The Roth IRAs will grow tax free if they do not take any distributions for five years from the first conversion. To start the five years running, they did a small $1000 Roth conversion last year while they were still working.
To make their lives simpler, a second IRA withdrawal is being done at the end of the year—with federal and state income taxes being withheld from the IRA distributions for the total estimated tax they will owe each year. This allows them to not worry about making quarterly estimated tax payments.
4. Donate Appreciated Securities, Not Cash
Many people are in their highest tax brackets in the last five years of the accumulation phase. This may occur due to high earnings years or from selling a business. This is a great time to set up and fund a Donor Advised Fund (DAF), for which you receive the charitable deduction upon setup. Community foundations were the first organizations to offer DAFs. Today, financial institutions, such as Schwab, Fidelity and Vanguard, as well as charities, offer DAFs. DAFs vary mostly in terms of their minimum contribution, minimum grant, investment options and fees. Service is also a consideration. For example, a community foundation offers a hands-on connection to local needs and initiatives.

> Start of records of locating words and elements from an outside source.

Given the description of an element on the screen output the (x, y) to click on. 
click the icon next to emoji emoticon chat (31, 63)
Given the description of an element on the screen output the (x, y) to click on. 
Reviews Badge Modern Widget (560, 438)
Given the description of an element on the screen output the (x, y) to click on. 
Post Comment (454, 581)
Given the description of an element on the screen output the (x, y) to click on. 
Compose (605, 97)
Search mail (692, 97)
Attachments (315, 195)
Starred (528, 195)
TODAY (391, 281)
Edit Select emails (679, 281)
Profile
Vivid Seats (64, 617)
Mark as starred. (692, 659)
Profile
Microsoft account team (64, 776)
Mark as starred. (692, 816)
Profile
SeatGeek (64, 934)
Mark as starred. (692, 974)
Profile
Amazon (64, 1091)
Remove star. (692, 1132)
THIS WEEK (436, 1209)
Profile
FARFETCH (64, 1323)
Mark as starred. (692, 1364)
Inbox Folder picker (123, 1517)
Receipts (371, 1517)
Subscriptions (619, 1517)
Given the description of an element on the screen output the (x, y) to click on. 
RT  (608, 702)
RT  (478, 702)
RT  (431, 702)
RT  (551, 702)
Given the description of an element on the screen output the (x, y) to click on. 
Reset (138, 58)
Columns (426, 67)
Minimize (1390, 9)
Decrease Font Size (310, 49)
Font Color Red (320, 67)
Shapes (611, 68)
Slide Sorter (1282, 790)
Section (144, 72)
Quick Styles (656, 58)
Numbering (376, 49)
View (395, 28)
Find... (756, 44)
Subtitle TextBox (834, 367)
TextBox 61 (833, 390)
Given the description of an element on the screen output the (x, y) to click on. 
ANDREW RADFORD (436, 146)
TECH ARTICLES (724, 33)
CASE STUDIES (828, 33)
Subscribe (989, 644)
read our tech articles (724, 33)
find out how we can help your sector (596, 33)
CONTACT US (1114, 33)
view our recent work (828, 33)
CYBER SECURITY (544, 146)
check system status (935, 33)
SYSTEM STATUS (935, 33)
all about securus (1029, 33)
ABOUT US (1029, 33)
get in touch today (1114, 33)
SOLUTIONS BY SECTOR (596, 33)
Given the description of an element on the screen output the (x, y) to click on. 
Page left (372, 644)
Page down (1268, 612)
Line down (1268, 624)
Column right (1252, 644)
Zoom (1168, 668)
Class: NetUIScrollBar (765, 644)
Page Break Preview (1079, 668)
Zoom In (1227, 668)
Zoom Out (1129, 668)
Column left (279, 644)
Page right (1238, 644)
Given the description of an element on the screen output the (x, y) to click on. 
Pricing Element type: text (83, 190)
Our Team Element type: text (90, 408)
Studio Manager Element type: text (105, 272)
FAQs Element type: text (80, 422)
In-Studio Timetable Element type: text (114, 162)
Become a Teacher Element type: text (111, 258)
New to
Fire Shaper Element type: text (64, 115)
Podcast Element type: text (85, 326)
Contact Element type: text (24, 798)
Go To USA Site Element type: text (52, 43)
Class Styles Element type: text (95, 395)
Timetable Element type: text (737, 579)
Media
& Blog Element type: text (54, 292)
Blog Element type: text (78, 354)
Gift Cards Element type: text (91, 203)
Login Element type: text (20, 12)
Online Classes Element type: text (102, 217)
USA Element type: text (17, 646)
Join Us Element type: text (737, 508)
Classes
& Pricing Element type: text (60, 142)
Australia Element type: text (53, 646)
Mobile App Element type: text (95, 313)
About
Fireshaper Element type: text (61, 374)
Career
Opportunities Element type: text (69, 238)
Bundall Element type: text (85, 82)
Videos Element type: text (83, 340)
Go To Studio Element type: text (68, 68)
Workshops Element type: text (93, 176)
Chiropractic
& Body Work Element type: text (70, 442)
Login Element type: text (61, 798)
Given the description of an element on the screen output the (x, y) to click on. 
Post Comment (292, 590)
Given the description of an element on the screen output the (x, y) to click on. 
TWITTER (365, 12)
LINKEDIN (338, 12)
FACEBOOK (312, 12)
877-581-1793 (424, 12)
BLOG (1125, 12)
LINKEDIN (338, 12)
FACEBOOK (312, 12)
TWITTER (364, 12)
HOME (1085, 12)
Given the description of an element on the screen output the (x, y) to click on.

The DAF can be used to fulfill your charitable intentions after the accumulation phase. A DAF can also be used to get children involved each year in the charitable decision-making process, teaching them your family’s values and giving them a reason to get together on a regular basis.
Randy and Katie plan to give $50,000, over a five-year timeframe, to a non-profit for which Katie serves on the board of directors. They have highly appreciated securities in a living trust and were planning on selling investments to raise cash for the contribution. In lieu of donating cash, it was recommended they donate the appreciated securities approximating $50,000 into a DAF. Their tax situation, and this strategy, will allow them to fully deduct the contribution over the next couple years and avoids having to report capital gains on their tax return this year. The DAF will immediately sell the securities they received, reinvest the proceeds appropriately, and at Randy and Katie’s direction each year, forward the cash to the non-profit.
5. Donating Traditional IRA Assets To Charity After 70½
Dan and Kathy are married and both are age 73. They expect to have income of $285,000 from Social Security, required distributions from their IRAs, and more than $50,000 of taxable interest, dividends, and capital gains. Over the last few years, since they started taking their required minimum distributions (RMDs) from their IRA accounts, Dan and Kathy have exceeded the $250,000 threshold for the net investment income tax. Thus, they have had to pay an extra 3.8 percent tax on some of their investment income.
In reviewing the 2018 tax brackets they noted that their marginal tax bracket will go down from 33 percent to 24 percent. However, their only deductions for itemizing would now be $10,000 for state and local taxes, plus about $5,000 that they give annually to charity, for a total of $15,000 of itemized deductions. This amount is less than the new standard deduction. As a result they would no longer itemize. With advice from their advisor, Dan and Kathy decide to use what are called Qualified Charitable Distributions (QCDs) to gift to their charities directly from their IRA accounts. While the charitable donations count towards Dan and Kathy’s RMDs, they are not reported as income on their tax return.
From a tax perspective, this has two benefits. First, not reporting the donations as income has virtually the same benefit as they used to get by reporting the income and then deducting the amount as an itemized deduction. Now they can still claim the standard deduction, allowing them to get the tax benefit for their charitable contributions on top of the standard deduction. The second benefit is that since the $5,000 of QCDs count towards their RMDs, but are not reported as income, $5,000 of their investment income now falls below the Net Investment Income Tax threshold. This saves Dan and Kathy an extra 3.8 percent in tax on that $5,000. Thus, by making $5,000 of QCDs, Dan and Kathy save 27.8 percent in taxes, or $1,390.